◆ Exercise
Look through the material below and report every line that includes "agent".

◆ Material provided

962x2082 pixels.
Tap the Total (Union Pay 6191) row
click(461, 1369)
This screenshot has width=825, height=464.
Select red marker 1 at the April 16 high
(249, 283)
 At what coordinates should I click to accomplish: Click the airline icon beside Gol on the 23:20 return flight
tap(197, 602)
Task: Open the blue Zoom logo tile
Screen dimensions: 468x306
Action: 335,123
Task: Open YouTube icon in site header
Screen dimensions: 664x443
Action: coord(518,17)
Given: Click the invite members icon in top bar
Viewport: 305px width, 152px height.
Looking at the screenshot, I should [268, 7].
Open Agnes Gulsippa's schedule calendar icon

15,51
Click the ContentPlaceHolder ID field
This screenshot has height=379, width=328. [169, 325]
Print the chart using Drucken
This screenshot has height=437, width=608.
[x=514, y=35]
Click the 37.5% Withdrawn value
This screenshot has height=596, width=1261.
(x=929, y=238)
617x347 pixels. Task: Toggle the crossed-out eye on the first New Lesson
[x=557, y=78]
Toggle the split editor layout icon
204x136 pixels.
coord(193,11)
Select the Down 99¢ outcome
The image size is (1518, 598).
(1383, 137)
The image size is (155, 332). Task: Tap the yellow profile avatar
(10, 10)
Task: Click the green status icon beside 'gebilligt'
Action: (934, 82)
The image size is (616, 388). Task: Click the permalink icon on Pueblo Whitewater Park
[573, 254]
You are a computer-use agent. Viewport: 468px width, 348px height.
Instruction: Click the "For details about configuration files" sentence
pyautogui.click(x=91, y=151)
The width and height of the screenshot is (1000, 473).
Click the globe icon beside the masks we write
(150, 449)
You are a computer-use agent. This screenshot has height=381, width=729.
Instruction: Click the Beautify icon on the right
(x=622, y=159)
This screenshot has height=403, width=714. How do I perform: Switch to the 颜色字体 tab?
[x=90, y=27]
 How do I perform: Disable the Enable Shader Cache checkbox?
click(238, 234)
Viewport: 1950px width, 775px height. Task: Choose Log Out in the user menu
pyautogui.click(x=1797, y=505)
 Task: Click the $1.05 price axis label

◆ Solution for this task
You are a computer-use agent. Viewport: 468px width, 348px height.
You are a computer-use agent. This screenshot has height=381, width=729.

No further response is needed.